One takeaway point from this is that implied within the circuit of capitalist production, M-C(mp+lp)...P...C’-M’, is working class subordination: we have to sell our labor power, we have to enact the exchange C(lp)-M, or we’re in serious trouble. Furthermore, the overriding purpose behind doing and making stuff in this society a great deal of the time is for that doing and making to generate a profit, for it to create an amount of money, M’, greater than the initial amount spent by some capitalist. Whether the doing and making meets other needs, like our needs for food, shelter, medicine, happiness, and so on, is secondary to whether the doing and making creates profit. (A great deal of terrible things follow from all this. Marx’s collaborator Friedrich Engels used the term ‘social murder’ to talk about a lot of those terrible things, in his excellent book The Condition of the Working Class in England. I’ve written at some length about social murder if anyone wants to read my work on that, and I talked about it on Death Panel a while back. I think it’s a powerful concept and analysis but I won’t get into it further here.) This is all building up to some thoughts I’m working out, as I said, and I’m ready or nearly ready to articulate them, but I want to both recap quickly and expand a little first.

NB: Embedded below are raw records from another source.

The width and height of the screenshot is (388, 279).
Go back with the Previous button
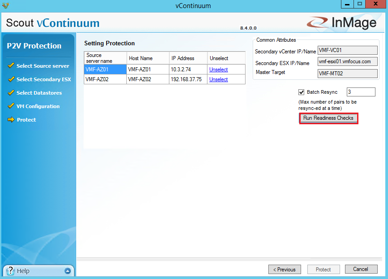coord(285,270)
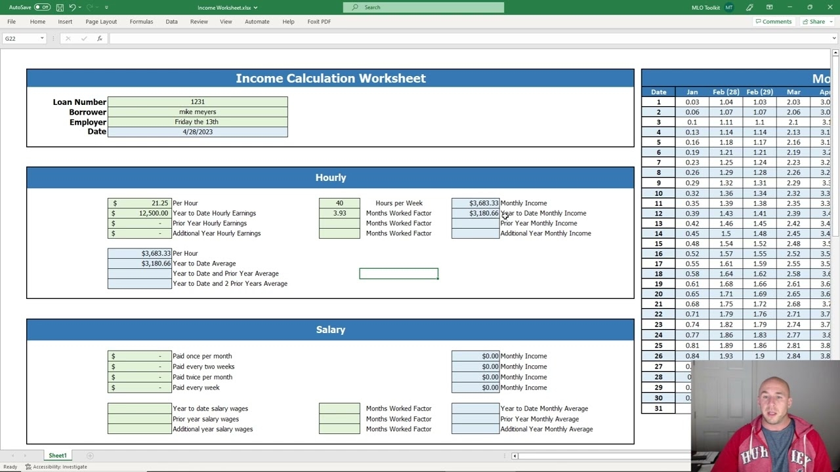Image resolution: width=840 pixels, height=472 pixels.
Task: Click the Share button
Action: coord(815,22)

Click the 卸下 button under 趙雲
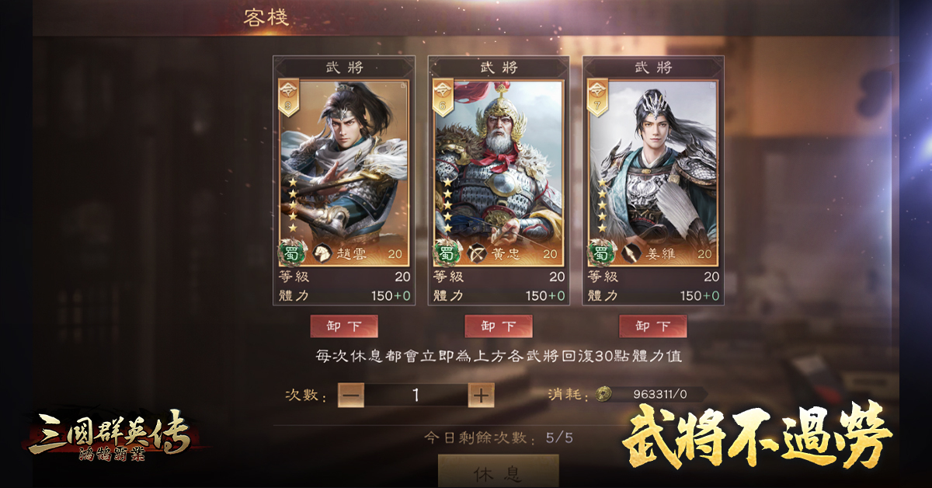click(343, 326)
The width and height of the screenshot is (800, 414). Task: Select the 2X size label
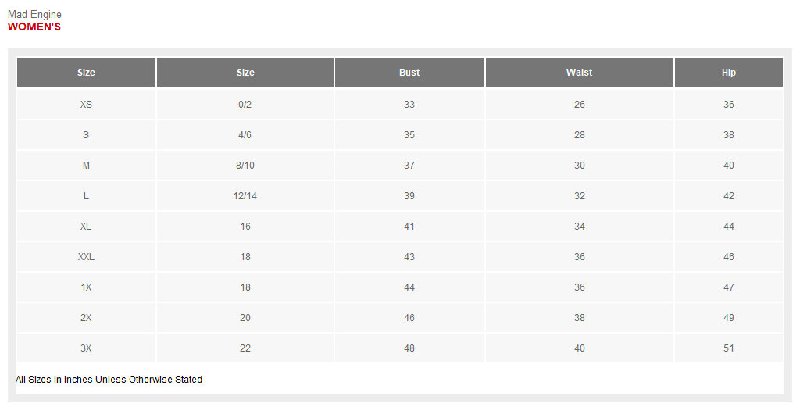coord(86,318)
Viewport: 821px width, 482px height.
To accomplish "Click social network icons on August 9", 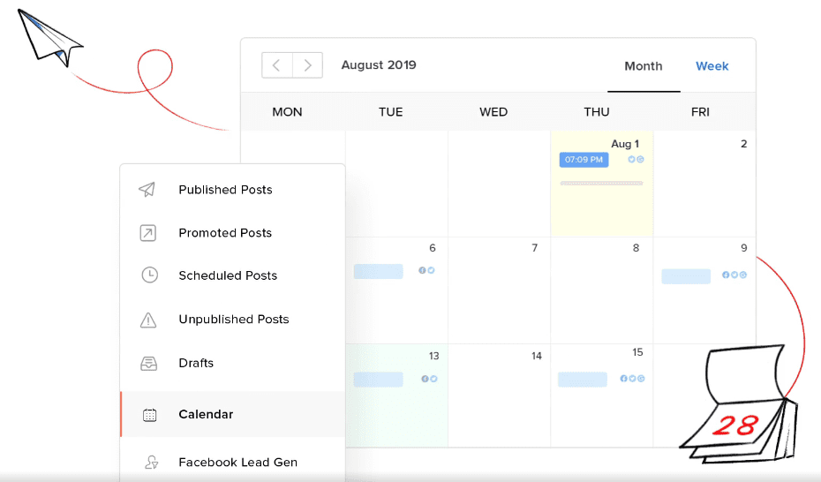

We live in a society subordinated to the performance of the circuit M-C(mp+lp)...P...C’-M’. Specifically, that circuit is performed collectively by the capitalist class: every individual capitalist enacts a version of this as part of them living out their location in society, and that is in part a matter of each individual capitalist being dependent on other capitalists. (They tend to resent that dependence and come up with various fantasies of escaping it without actually escaping it. Being a capitalist seems to generate outlooks on the world that make some degree of sense, in a sort of ‘I can see how a fucked up person would think that fucked thing in that fucked up situation...’ kind of way, and in another sense those outlooks are irrational, they’re fucked up. That capitalism generates outlooks that are fucked up and also understandable in the immediate situation is a pretty important fact about the system. It’s part of why we need Marxism, to help us get past the immediately available fucked-up-but-understandable outlooks the system tends to generate.)


At the same time, each capitalist living out that circuit is also subordinating some working class people, the sellers of labor power, C(lp). The capitalist class as a whole live out that circuit, in the form of many such circuits ongoing simultaneously, and in doing so they subordinate the working class as a whole, forcing us to play a role in facilitating the ongoing operation of those circuits. This means that the circuit abbreviates something that we are subjected to: we live our lives facing pressures arising from and limitations created by the ongoing operation of that circuit. Our own participation in the circuit takes the form of simple circulation, specifically C(lp)-M-C(ms).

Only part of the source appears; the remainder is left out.